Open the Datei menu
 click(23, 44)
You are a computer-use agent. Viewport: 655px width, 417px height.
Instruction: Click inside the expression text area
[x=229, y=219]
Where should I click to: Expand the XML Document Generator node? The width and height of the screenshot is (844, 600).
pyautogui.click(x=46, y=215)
-------
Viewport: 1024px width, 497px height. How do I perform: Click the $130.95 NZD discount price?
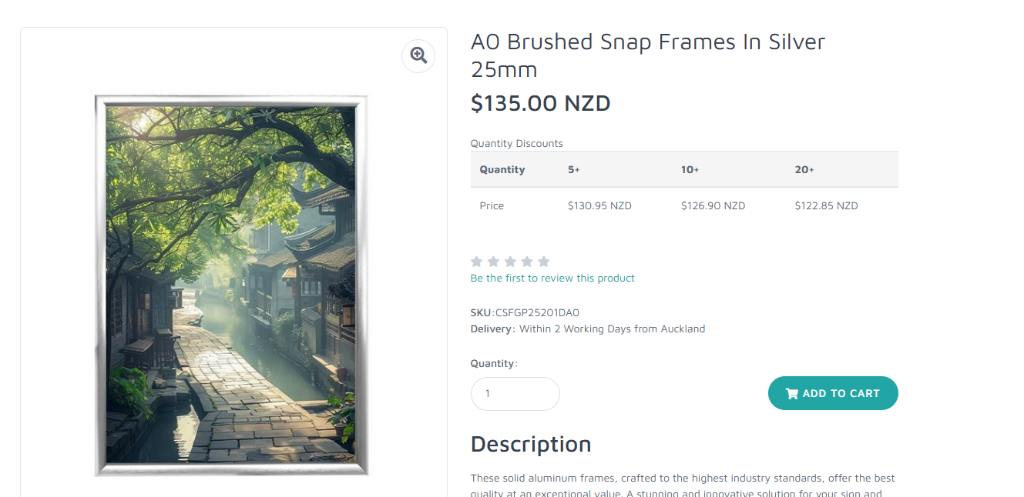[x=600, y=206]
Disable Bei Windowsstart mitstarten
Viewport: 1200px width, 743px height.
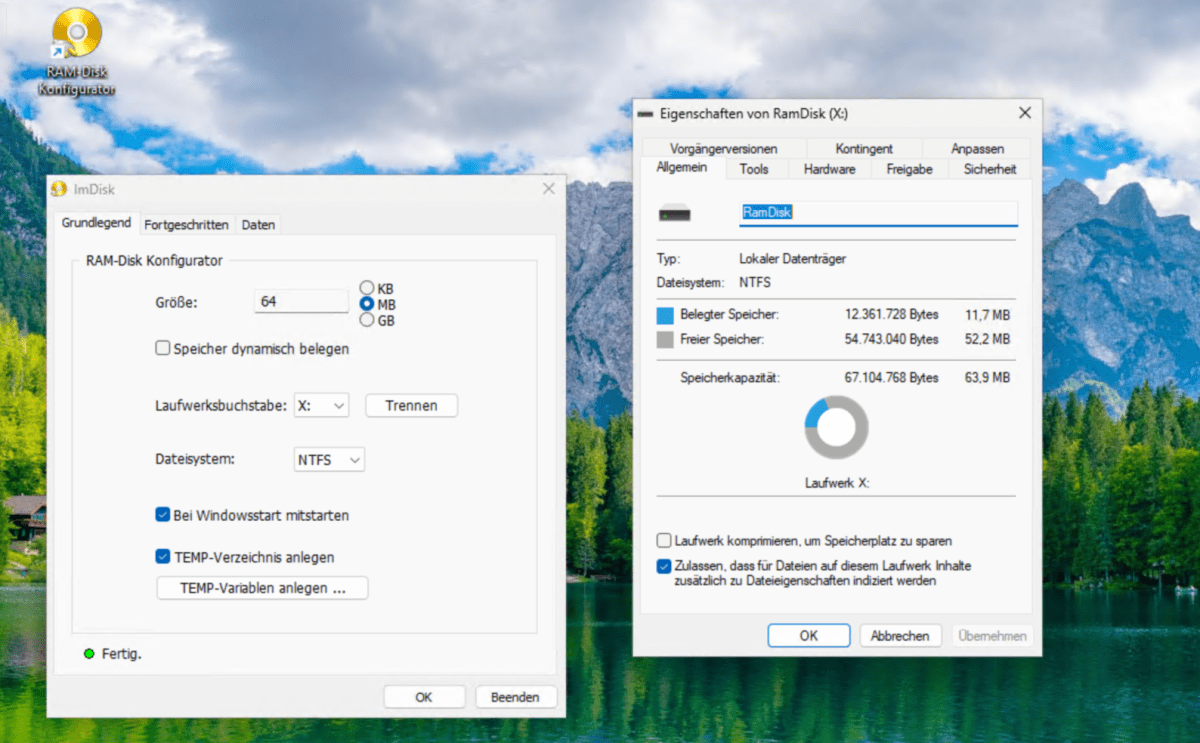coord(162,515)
-------
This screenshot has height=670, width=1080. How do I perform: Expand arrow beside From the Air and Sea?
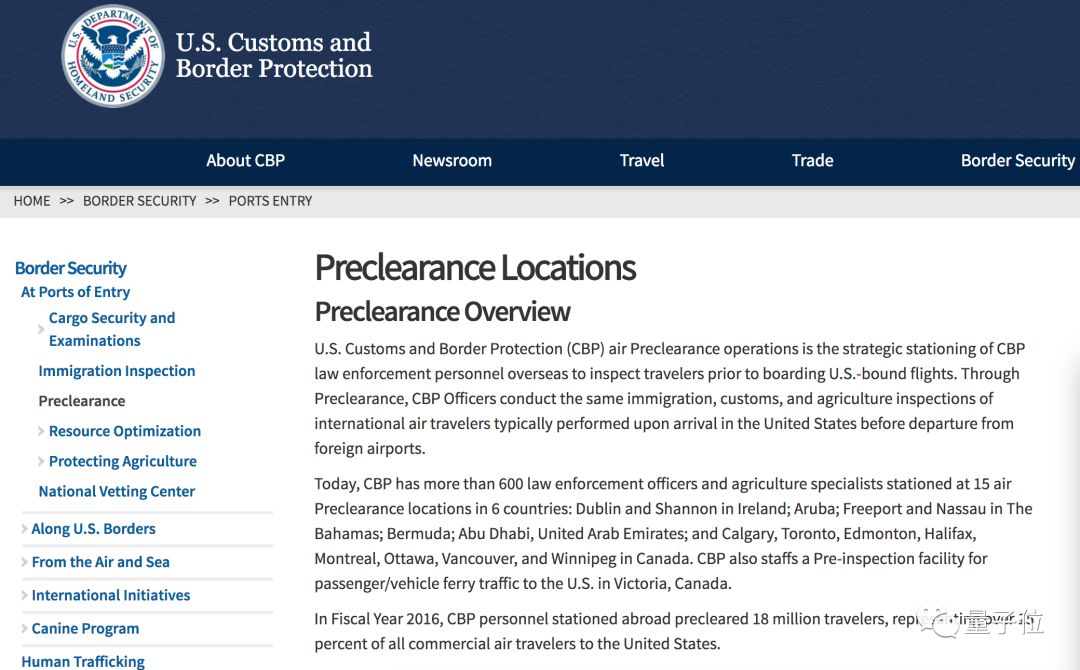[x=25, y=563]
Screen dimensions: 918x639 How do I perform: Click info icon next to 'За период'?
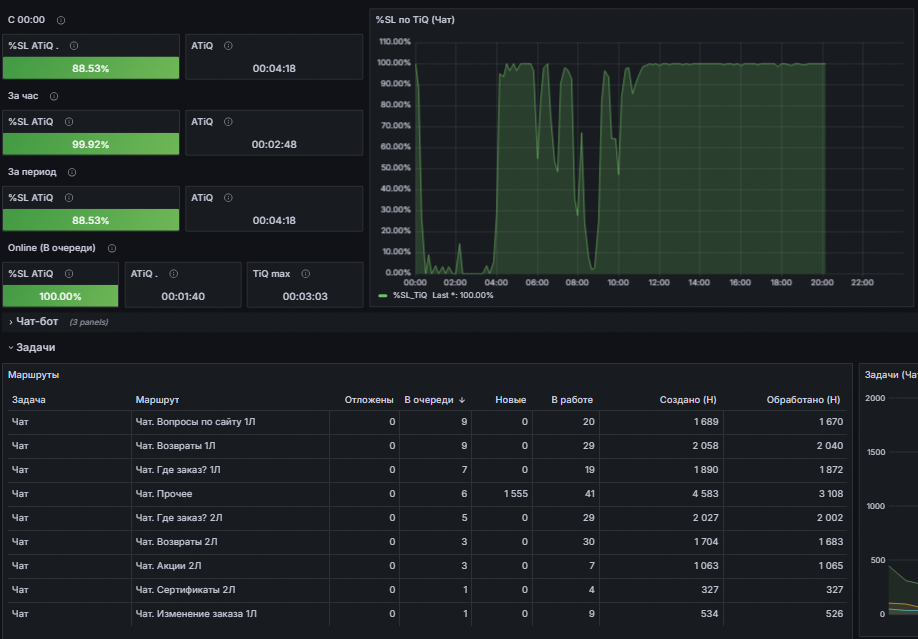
-------
→ Work item
Pictures excluded, give again exactly and only the lines of the material above from the line with "This screenshot has" through the line with "Screen dimensions: 918x639".

→ Written answer
This screenshot has height=670, width=1080. How do I perform: Expand arrow beside From the Air and Sea?
[x=25, y=563]
Screen dimensions: 918x639 How do I perform: Click info icon next to 'За период'?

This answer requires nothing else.